No takers in their own land

Top honours: Pagdi won two national awards and was named the best Haryanvi film at the 62nd National Film Awards

Prem Chowdhry

The Indian cinema is usually synonymous with Hindi films but only 40 per cent films are made in Hindi. The rest are produced in regional languages like Bengali, Tamil, Telegu, Malayalam, Kannada, Marathi, Gujarati, Punjabi and Bhojpuri. 

Ironically, Haryanvi humour is quite popular as are Haryanvi characters and dialect in Hindi movies. Yet, there are hardly any Haryanvi films to speak of. The miniscule number that has managed to reach theatres has not been able to break even in its own region. In contrast, other regional films, while ruling the boxoffice in their own regions, have garnered good reviews in other corners of India and overseas as well. 

A mishmash of dialects

It may be because of the lack of linguistic unity that other regional films enjoy in their respective regions. Most regional languages are fully evolved having their own scripts as well as literature. This is not so in case of Haryanvi language. The script in this region is Devnagri. The language of this region, acknowledged to be Haryanvi, also known as Bangru, is a dialect used only in Bhiwani, Sonepat and Rohtak districts. The regions near Rajasthan use Mewati dialect that has influence of Rajasthani in it. Similarly, in Narnaul, Mahendragarh, Gurgaon and Rewari districts Ahirwati dialect is spoken. 

Linguistically, therefore, Haryanvi consists of many smaller dialects, mainly Bangru, Ahirwal, Bagri, Mewati and Khaddar. Research shows that Haryanvi shows some influence from Braj bhasha as well. Karnal and Ambala districts also have a large Punjabi speaking-population. Audience here are known to prefer Punjabi films as compared to the Haryanvi ones. 

Quite clearly, the linguistic unity that  has proved crucial for popularity of other regional films is lacking in this region. Haryanvi, not being a full-fledged language with its own script, stands severely handicapped.  

A state is born

Haryana started producing films of its own only after it became a state in 1966. It was carved from the already partitioned Punjab on a linguistic basis.
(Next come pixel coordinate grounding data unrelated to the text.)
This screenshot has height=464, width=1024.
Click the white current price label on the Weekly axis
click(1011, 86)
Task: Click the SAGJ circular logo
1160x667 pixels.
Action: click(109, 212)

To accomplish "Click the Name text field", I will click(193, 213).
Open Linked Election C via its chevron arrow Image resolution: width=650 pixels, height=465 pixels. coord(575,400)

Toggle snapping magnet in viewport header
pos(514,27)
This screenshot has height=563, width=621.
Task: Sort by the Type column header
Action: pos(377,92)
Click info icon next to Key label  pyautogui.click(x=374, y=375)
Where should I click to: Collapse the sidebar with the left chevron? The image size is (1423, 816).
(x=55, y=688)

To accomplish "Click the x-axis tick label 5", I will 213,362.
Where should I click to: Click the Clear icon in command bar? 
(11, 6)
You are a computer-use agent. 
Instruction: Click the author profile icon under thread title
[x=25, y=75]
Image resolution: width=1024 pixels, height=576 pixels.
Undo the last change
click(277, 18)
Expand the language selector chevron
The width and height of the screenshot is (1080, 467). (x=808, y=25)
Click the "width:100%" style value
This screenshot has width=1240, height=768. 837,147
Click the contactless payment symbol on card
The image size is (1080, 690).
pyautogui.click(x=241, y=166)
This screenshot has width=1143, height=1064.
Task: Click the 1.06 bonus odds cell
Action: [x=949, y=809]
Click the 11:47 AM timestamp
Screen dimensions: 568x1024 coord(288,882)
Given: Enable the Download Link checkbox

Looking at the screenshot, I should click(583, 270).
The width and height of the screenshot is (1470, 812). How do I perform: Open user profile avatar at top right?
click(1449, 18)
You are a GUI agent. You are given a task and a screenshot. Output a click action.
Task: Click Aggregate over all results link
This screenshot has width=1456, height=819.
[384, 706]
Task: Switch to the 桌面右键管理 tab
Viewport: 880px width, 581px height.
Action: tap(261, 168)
What emerged was one of the smallest states in India at the time, covering 44,056 sq km and had approximately 10 million people. This period in the life of the infant state was extremely difficult and turbulent. This region lacked maturity — political, economic and social. 

The industrial complexes that rose in post-independent years in Punjab — in Amritsar, Jalandhar, Ludhiana and Batala — were absent here. It inherited extreme economic backwardness. Suffering from a very low level of urbanisation, education and industry, it could hardly boast of a strong middle class, considered the main stay of cinema.  Under such circumstances the first film could be produced only after about four years of the creation of the state. It was followed by a series of films but these failed to attract audience.

Accolades against odds

It is noteworthy, therefore,  that a film industry in infancy, with hardly any reception in its own state, could  produce three award-winning films that achieved national and international acclaim and recognition. The first one was Laado (2000) which was judged the best first feature film at the 46th National Awards, as well as the Golden Lotus Award. It dealt with the extra-marital affair of  a woman and passed strictures on the  all-powerful khap panchayat of Haryana, to  expose its exposition of ‘honour’. The Information and Broadcasting ministry made it tax-free. However, Laado was not granted tax exemption in its own state. After a long struggle, the makers released the film without tax exemption in Haryana. It was a complete disaster. The film led to many protests where protesters condemned the film and told people not to see it.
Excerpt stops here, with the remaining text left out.